While the health boost from regular physical activity is undisputed, the benefits of vitamin D supplements haven't yet been proven for heart health. Michos notes that a recent randomized clinical trial published in JAMA Cardiology failed to show any cardiovascular benefit with high-doses of monthly vitamin D supplements among participants living in New Zealand. She says that larger studies including more diverse populations of patients and different dosing regimens are currently on-going and, when published, will provide further insight and guide recommendations for patients.
Additional authors of the study included Kathleen Chin, Di Zhao, Martin Tibuakuu, Seth Martin, Chiadi Ndumele, Roberta Florido and Eliseo Guallar of The Johns Hopkins University; Gwen Windham of the University of Mississippi Medical Center; and Pamela Lutsey of the University of Minnesota.

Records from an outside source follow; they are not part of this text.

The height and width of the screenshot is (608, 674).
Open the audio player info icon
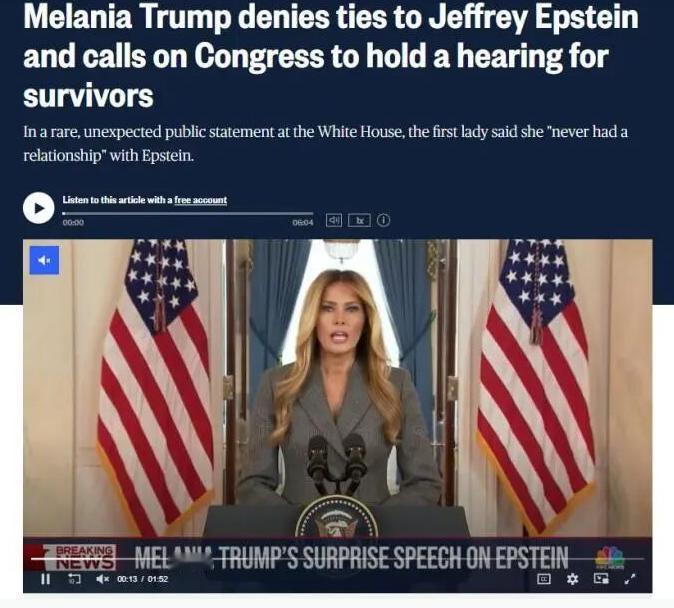pos(383,220)
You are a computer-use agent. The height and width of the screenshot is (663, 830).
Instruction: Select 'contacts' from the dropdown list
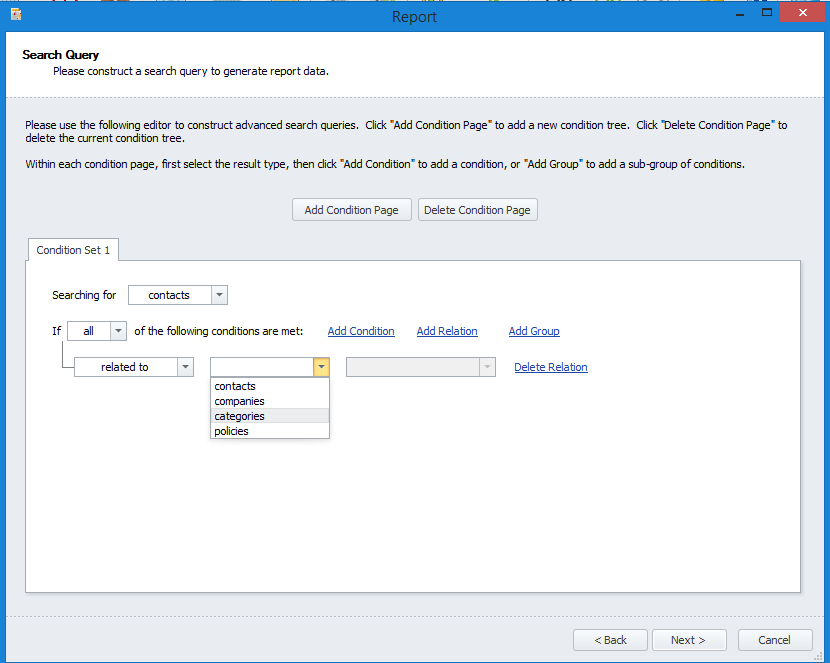tap(235, 386)
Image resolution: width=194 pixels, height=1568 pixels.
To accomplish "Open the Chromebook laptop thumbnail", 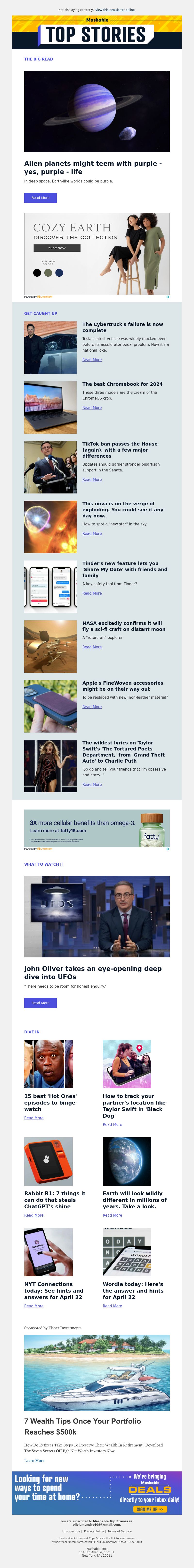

The study was funded by grants from the National Institute of Neurological Disorders and Stroke (R01 NS072243), the National Heart, Lung, and Blood Institute (R01 HL103706 and R01 HL103706-S1), and the Blumenthal Scholars Fund. The ARIC study was funded by contracts from the NHLBI (HHSN268201100007C, HHSN268201100008C, HHSN268201100009C, HHSN268201100010C, HHSN268201100011C and HHSN268201100012C).
Martin receives research funding from the Aetna Foundation and Google and consulted for Abbott Nutrition, Pressed Juicery and Quest Diagnostics. He holds a patent for a new way of measuring cholesterol. Michos has participated in a Siemens Healthcare Diagnostics trial.